YOUR OBJECTIVE: Which of the lines in the listing that follows hold "agent"? Pull each one out.

GIVEN DATA:
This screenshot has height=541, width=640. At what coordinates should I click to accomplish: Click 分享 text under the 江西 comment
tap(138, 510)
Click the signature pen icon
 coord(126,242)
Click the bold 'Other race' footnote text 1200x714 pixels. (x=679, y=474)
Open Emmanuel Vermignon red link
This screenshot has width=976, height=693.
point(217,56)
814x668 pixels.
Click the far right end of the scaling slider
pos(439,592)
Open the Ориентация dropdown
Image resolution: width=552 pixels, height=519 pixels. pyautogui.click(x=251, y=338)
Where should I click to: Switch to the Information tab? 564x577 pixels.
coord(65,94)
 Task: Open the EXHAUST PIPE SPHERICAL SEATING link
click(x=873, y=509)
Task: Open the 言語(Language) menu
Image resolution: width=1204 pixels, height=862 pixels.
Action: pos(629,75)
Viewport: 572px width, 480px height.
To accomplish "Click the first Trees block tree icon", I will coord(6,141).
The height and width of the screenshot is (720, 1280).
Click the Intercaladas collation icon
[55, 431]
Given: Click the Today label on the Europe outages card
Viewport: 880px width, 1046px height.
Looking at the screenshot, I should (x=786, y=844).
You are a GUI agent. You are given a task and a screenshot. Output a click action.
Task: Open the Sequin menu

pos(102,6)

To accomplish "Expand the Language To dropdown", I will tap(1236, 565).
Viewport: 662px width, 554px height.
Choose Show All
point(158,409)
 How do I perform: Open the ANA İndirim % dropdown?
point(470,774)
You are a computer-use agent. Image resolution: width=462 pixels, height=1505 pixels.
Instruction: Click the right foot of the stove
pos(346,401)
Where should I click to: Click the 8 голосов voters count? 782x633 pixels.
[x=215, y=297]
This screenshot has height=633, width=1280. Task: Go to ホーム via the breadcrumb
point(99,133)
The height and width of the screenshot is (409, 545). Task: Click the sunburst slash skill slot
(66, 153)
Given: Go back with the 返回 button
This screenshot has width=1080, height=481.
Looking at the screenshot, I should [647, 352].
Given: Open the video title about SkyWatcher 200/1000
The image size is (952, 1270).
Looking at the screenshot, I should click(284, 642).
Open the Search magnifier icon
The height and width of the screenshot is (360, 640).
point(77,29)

SOLUTION FOR THIS PROBLEM:
You are a GUI agent. You are given a task and a screenshot. Output a click action.
You are a computer-use agent. Image resolution: width=462 pixels, height=1505 pixels.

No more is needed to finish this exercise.